[Stored data entries]
---

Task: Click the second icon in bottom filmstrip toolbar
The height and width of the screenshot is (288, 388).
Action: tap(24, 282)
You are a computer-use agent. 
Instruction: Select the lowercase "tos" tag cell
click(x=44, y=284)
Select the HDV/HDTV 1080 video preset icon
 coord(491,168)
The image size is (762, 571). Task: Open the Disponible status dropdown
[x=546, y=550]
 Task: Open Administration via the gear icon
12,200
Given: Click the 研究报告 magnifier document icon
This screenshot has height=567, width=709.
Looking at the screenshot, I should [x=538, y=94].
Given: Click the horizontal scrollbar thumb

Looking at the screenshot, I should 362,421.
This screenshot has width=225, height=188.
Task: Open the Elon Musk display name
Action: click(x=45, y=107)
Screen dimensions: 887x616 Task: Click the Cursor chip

---

WORK REQUIRED ▸ Exactly the lines from the one containing "You are a computer-use agent." through the last line of the records are to be transcribed, both endpoints included.

SOLUTION FOR THIS PROBLEM ▸
You are a computer-use agent. 
Instruction: Select the lowercase "tos" tag cell
click(x=44, y=284)
Select the HDV/HDTV 1080 video preset icon
 coord(491,168)
The image size is (762, 571). Task: Open the Disponible status dropdown
[x=546, y=550]
 Task: Open Administration via the gear icon
12,200
Given: Click the 研究报告 magnifier document icon
This screenshot has height=567, width=709.
Looking at the screenshot, I should [x=538, y=94].
Given: Click the horizontal scrollbar thumb

Looking at the screenshot, I should 362,421.
This screenshot has width=225, height=188.
Task: Open the Elon Musk display name
Action: click(x=45, y=107)
Screen dimensions: 887x616 Task: Click the Cursor chip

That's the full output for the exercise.